(Page extract)

SAO PAULO (AP) - When the coronavirus pandemic forced Brazilian soccer to take a break, referee Igor Benevenuto faced an uncertain future with less income.
So Benevenuto took one of the few jobs that were still in high demand in his countryside city of Sete Lagoas - as a nurse at a public hospital filled with COVID-19 patients.
Benevenuto, 40, graduated nursing school in 2012 but opted to work as a soccer referee as his main career. But because Brazilian referees are paid by the match and most are only semi-professional, he also held a job as a parliamentary aide at the Belo Horizonte city council.
When the pandemic hit, Benevenuto quit his daytime job and applied for a position at the coronavirus wing of a small hospital, working there between April and October last year.
He went from making decisions on the soccer pitch that could affect the outcome of a game, to making decisions on the night shift that were about life or death.
“It was a desperate scene every day,” Benevenuto told The Associated Press in a recent interview. “People were desperate to breathe. We pumped the oxygen and often it didn’t work at all. We did the intubation and then patients went into cardiac arrest. Then we had to do the maneuver to resurrect, some came back, others didn’t. Anguished families all over. It was a milestone in my life.”
So far more than 300,000 people have died of COVID-19 in Brazil, with part of the country’s health care system in collapse since last week. Benevenuto saw first hand how hospitals have struggled to deal with the flood of patients.
“I saw a 17-year-old asthmatic that died within minutes. It was so shocking,” Benevenuto said. “There was also the young man that came with his grandmother. He didn’t bring her earlier because she didn’t want to come. She arrived dead, we couldn’t do anything. I was raised by my grandmother, so I cried along (with him).”
After Brazilian soccer was halted last March, some professional leagues resumed in June as the pandemic waned. Though conflicted about it, Benevenuto returned to refereeing but kept working as a nurse for another 90 days, holding two jobs. His work as a VAR assistant in the Brazilian championship was good enough to earn him a FIFA badge in December.
For the three months he kept both jobs, Benevenuto had to stay by himself in hotels, hold pre-match meetings with his colleagues by video and arrive home after games ready to go to another shift at the hospital. After every trip, he took a COVID-19 test.
In November, shortly after he refereed a 1-1 draw between Goiás and Vasco da Gama in the Brazilian championship, his test came back positive.

(End Page extract)

Exercise:
Extend the news story about the Brazilian referee who worked as a nurse during the pandemic, starting after its last sentence.

(Source material)

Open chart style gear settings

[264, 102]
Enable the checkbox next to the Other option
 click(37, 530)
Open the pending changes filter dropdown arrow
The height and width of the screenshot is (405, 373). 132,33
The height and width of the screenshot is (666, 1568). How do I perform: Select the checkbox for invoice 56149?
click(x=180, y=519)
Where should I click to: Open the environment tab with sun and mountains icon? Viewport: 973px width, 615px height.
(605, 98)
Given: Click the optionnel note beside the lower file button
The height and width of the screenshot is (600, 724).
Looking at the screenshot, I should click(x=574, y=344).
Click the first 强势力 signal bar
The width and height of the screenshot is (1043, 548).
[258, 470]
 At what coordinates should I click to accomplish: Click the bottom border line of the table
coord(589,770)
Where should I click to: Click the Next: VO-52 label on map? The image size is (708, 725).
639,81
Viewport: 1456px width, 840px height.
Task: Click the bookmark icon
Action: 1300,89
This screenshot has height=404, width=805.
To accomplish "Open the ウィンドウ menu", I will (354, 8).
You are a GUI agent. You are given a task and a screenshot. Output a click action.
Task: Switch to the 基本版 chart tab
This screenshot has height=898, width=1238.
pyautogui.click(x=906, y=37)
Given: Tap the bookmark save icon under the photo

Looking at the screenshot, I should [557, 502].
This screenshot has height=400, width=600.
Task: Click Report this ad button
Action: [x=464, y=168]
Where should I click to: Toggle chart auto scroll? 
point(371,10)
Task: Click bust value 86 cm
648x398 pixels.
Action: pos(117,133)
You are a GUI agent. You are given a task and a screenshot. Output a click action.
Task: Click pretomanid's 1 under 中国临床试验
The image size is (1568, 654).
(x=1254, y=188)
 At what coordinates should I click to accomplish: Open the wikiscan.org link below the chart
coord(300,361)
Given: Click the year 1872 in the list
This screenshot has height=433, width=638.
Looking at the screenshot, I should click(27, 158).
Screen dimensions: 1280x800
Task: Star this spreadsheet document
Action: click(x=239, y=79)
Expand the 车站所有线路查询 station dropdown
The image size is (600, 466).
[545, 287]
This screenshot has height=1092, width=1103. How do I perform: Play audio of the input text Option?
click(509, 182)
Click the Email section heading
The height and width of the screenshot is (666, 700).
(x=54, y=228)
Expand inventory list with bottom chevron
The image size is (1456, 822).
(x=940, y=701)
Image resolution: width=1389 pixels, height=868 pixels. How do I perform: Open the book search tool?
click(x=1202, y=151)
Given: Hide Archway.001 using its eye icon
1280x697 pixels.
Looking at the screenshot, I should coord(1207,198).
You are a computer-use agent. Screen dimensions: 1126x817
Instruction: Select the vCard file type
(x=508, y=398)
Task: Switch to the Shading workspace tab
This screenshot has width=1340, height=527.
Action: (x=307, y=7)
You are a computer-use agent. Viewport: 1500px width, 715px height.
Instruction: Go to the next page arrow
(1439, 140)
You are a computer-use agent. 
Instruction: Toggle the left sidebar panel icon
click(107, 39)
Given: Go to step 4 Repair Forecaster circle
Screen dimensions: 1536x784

(End Source material)

Final answer:
“I was very scared, the first four days (with the virus) were horrible. I could barely get out of bed, speak more than four words,” Benevenuto said. “I couldn’t walk around the block with my dog. … I couldn’t handle training. How could I handle a match?”
Benevenuto says his mental strength helped him recover. But his first match back on Dec. 13, a second-division game between Brasil de Pelotas and Guarani, was grueling. Still, he covered 7.5 miles (12 kilometers) during the game, more than many players. By then he was no longer working as a nurse, but the experience had changed him as a referee.
“Today I am more understanding of the players, more tolerant,” he said. “I know how to speak to them. Before I was more aggressive, harsh. That changed completely, and people noticed. I am lighter. I enjoy that moment of the match, because I don’t know what tomorrow will bring.”
Benevenuto misses his 61-year-old mother Maria da Graça, who traveled to New Zealand last March to help his then pregnant sister and will stay there until October.
“What matters is that she is in a country where COVID-19 is under control. If she were here she would have gotten the virus,” Benevenuto said.
For the referee, the pandemic also put into perspective how little appreciation and admiration the key health care workers get in comparison to the super-star soccer players.
“I always thought people overestimate footballers, as if they were idols. I never liked that,” he said. “What changed for me was to give more value to those people that save lives, the cleaning lady at the hospital carrying infected material. These are the people that should be better rewarded.”